At first I tried to find any counterexample but I didn't find any. So I tried to prove it.
My attempt was that if $y_1 , y_2 \in Y$ are different points then by $f$ being surjective $f^{-1}(\{y_1\}) , f^{-1}(\{y_2\})$ are both non empty. If there exists $x \in f^{-1}(\{y_1\})$ with a neighbourhood $V$ of $x$ that has no points in common with $f^{-1}(\{y_2\})$ then $f(V)$ is a neighbourhood that contains $y_1$ but not $y_2$. Analogously, if there exists $x \in f^{-1}(\{y_2\})$ with a neighbourhood that contains no points of $f^{-1}(\{y_1\})$ then the same holds.

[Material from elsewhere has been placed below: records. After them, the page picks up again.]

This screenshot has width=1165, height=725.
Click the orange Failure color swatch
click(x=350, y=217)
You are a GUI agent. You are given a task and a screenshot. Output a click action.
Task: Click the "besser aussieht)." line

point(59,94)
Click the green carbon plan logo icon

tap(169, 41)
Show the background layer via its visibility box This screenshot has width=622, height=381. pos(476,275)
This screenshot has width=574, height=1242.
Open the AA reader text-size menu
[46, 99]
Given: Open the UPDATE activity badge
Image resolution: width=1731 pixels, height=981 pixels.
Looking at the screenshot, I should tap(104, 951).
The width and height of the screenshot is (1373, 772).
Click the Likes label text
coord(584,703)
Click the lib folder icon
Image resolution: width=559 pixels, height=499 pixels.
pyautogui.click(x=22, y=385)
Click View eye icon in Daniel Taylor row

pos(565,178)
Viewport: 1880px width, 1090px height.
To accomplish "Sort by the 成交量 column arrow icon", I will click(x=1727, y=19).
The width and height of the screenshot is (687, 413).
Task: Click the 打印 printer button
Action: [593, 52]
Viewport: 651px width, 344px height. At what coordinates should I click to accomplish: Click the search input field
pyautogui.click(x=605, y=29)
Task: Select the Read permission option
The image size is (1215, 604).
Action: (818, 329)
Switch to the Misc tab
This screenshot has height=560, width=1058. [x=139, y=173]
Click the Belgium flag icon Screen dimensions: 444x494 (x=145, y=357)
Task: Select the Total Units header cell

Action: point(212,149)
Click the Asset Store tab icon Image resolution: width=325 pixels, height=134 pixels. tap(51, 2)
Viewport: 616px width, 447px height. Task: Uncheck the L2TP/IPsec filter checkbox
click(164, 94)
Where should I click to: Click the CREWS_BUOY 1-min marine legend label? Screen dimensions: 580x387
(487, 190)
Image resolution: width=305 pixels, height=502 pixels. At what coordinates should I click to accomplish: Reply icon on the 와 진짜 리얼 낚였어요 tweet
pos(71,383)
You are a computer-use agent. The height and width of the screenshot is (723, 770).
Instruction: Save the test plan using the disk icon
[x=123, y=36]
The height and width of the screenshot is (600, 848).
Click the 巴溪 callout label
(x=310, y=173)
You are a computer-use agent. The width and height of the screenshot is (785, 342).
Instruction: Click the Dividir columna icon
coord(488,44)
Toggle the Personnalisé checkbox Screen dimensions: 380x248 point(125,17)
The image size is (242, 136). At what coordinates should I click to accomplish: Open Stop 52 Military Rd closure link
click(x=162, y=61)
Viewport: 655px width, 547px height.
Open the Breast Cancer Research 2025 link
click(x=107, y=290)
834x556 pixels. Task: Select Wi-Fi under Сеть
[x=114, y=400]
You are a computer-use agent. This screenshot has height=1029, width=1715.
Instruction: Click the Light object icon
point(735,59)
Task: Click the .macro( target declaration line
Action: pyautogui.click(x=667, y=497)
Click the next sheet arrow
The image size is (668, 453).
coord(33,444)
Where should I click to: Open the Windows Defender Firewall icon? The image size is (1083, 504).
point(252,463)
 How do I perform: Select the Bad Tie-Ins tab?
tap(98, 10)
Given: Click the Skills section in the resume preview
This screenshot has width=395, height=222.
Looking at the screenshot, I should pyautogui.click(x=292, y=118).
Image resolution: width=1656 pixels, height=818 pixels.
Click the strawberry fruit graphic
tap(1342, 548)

So if those points doesn't exist, that means that $f^{-1}(\{y_2\})\subseteq \overline{f^{-1}(\{y_1\})}$ and $f^{-1}(\{y_1\}) \subseteq \overline{f^{-1}(\{y_2\})}$. I think this may contradict that $X$ is $T_0$ but I am struggling to prove it (if it's true). Any help? Thanks in advance.
You're struggling because the claim is not true. An elementary example is as follows:
let $X=(\mathbb{Z};\text{cofinite})$ (that is, $S\subseteq X$ is open iff $S$ is empty or $X\setminus S$ is finite) and $Y=(\mathbb{Z}/(2);\text{indiscrete})$. Choose $f$ to be the quotient map (in the algebraic sense) which sends every $n$ to its remainder modulo $2$.
As a quotient of rings, $f$ must be surjective; since the indiscrete topology is terminal, $f$ must be continuous; and the image of every nonempty open set is all of $\mathbb{Z}/(2)$, so that $f$ is open. (All of these are also easy to check "by hand".)
But $X$ is $T_0$ and $Y$ is not.